Funding for Chouest icebreaker Aiviq included in FY2024 Homeland Security Appropriations Act

Written by Nick Blenkey
icebreaker Aiviq

M/V Aiviq off Alaska in 2012. [USCG photograph]

Alaska U.S. Senators Dan Sullivan and Lisa Murkowski (both R.-Alaska) and Representative Mary Peltola (D.-Alaska) today announced that they have successfully secured federal funding for the purchase of a commercially available Icebreaker by the U.S. Coast Guard. Though the legislators did not state the name of the icebreaker, the most frequently mentioned candidate vessel has been Edison Chouest Offshore’s M/V Aiviq. Back in May 2022, the Coast Guard issued an RFI seeking to identify commercial vessels available for purchase that were constructed at a U.S. shipyard and are capable of operating in or around the Arctic. The USCG said in the RFI that was looking to identify commercial vessels available for purchase in 2023 or 2024 and meeting requirements that, essentially, made the Aiviq appear to be the only possible choice.

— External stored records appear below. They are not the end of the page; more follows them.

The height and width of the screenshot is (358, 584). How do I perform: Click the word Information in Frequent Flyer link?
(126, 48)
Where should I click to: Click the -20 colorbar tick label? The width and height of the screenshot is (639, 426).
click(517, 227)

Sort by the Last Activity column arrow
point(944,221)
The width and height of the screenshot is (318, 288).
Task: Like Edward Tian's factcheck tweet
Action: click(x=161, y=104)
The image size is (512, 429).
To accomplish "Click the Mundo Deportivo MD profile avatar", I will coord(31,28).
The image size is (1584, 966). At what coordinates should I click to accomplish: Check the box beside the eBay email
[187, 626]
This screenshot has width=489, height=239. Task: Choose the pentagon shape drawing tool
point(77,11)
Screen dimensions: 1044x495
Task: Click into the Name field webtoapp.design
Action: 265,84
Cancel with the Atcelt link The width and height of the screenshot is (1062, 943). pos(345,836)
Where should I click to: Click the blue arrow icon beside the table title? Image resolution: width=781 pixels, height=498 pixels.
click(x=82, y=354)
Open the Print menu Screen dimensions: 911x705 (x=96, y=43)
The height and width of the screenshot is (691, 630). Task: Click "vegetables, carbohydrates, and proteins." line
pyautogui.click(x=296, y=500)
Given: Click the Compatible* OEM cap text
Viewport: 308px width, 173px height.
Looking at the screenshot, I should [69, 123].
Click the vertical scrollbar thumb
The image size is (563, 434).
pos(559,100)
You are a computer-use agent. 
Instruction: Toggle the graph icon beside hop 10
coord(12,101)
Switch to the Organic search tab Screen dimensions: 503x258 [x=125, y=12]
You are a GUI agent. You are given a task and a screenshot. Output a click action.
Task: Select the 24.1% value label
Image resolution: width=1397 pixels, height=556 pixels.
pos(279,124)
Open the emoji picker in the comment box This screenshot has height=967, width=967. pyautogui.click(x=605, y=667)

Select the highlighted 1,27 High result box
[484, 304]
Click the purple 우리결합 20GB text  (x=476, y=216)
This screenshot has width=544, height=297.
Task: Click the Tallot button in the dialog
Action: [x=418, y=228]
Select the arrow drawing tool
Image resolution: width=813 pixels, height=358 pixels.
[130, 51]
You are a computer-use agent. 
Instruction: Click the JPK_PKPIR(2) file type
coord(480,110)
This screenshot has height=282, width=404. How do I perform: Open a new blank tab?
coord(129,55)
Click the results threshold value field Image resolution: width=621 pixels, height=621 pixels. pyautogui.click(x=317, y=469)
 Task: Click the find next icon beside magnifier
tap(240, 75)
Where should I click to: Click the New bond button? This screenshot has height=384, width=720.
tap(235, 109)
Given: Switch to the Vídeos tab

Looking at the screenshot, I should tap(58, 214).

Back in 2017, Aiviq was one of several candidate vessels suggested for conversion to Canadian Coast Guard icebreakers by Davie Shipyard under its Project Resolute proposal.

According to the legislators, the FY2024 Homeland Security Appropriations Act includes $125 million to purchase the icebreaker. The delegation has also secured commitments from the Coast Guard that the icebreaker will be homeported in Juneau, Alaska to afford the vessel greater access and reach into the Arctic.

The FY 2024 Homeland Security Appropriations Act is part of the just-released Further Consolidated Appropriations Act of 2024, which the House and Senate will consider in the next few days.

“The inclusion of funding for the first icebreaker in a generation is significant progress for our state and our country’s national security,” said Senator Sullivan. “I recently got the Commandant of the Coast Guard to recommit to me that this icebreaker will be homeported in Alaska. Our national security interests in the Arctic have never been more critical. Since coming to the Senate, I’ve been working relentlessly to wake up our federal government to the strategic importance of this region. The sea change we’ve achieved since 2015 is unprecedented: Serious Arctic security strategies from the Department of Defense (DOD) and each of the military services, a new DOD Arctic Security Studies Center at JBER, a new Department of Homeland Security Arctic Domain Awareness Center at UAA, America’s first deep-water Arctic port in Nome, a massive increase in Coast Guard vessels and infrastructure throughout Alaska that I secured working with the previous commandant, and now, we’ve secured funding for the first additional American icebreaker in a generation. We have a lot more work to do, but this is an important milestone and I know that the entire community of Juneau is working hard to prepare for it.”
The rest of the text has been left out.